## DIRECTIONS FOR THIS TASK
Reproduce the part of the pathology report between "MICROSCOPY: The histological" and "from tumor involvement.", inclusive, word for word.

## PROVIDED PASSAGE
####################

CLINICAL PRESENTATION: A 65 year old female patient presented with a slowly expanding non-healing ulcer in the calf region of left leg for the past 1 year. There was no other constitutional syndrome. Following the diagnostic biopsy procedure the entire lesion was excised with wide surgical clearance and submitted for histopathological examination.

MACROSCOPY: A single skin covered tissue measuring 8cm in diameter with a central grey white lesion measuring 3.5x2.5cm. Borders of the lesion were raised. Samples were taken. Surgical margins and base were also sampled.

MICROSCOPY: The histological slides were studied along with the detailed clinical history and surgical findings.

Sections revealed a cellular tumor, where the tumor cells were distributed as nodules of varying sizes and dimensions, diffusely infiltrating the deeper dermis. The nodules were composed of two types of cells, basaloid cells with hyperchromatic nuclei showing peripheral palisading and cells with relatively pale cytoplasm located at the centre of the nodule. Eccrine differentiation and vague ductular differentiation were observed. Mitotic figures including the ones with peculiar starburst appearance were seen. Resected margins and base were free from tumor involvement.

The final histological diagnosis is consistent with the diagnosis of Basal cell carcinoma with eccrine differentiation.

####################

## DATA PROVIDED
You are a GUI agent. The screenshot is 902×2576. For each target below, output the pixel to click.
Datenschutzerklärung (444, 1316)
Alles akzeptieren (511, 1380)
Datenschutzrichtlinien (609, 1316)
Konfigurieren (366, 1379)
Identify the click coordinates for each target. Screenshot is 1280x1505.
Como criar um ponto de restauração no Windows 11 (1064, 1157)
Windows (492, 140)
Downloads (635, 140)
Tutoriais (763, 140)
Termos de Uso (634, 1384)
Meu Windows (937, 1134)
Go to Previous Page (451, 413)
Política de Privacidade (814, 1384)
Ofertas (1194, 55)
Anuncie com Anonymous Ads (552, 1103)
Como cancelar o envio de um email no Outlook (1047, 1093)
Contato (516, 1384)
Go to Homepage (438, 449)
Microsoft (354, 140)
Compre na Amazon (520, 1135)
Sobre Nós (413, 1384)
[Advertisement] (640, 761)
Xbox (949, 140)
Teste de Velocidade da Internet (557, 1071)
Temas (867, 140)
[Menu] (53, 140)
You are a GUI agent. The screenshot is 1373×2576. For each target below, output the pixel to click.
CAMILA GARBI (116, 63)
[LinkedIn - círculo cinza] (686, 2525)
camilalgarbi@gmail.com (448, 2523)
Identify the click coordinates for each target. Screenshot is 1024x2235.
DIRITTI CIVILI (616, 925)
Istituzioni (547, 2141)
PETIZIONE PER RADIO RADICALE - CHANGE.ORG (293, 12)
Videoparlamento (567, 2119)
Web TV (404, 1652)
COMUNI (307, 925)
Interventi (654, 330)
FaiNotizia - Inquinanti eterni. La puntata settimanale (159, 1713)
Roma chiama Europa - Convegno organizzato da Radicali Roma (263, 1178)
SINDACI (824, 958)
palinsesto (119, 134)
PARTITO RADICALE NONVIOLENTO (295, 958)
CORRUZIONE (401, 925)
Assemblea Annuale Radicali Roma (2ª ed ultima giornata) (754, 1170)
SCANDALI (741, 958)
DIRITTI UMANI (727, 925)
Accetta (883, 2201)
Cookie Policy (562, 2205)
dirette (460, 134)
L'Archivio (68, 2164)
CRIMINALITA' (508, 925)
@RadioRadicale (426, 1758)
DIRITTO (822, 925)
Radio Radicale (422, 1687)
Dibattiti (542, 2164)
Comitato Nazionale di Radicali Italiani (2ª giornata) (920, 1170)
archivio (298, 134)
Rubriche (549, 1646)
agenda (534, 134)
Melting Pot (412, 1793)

####################

## EXERCISE RESULT
MICROSCOPY: The histological slides were studied along with the detailed clinical history and surgical findings.

Sections revealed a cellular tumor, where the tumor cells were distributed as nodules of varying sizes and dimensions, diffusely infiltrating the deeper dermis. The nodules were composed of two types of cells, basaloid cells with hyperchromatic nuclei showing peripheral palisading and cells with relatively pale cytoplasm located at the centre of the nodule. Eccrine differentiation and vague ductular differentiation were observed. Mitotic figures including the ones with peculiar starburst appearance were seen. Resected margins and base were free from tumor involvement.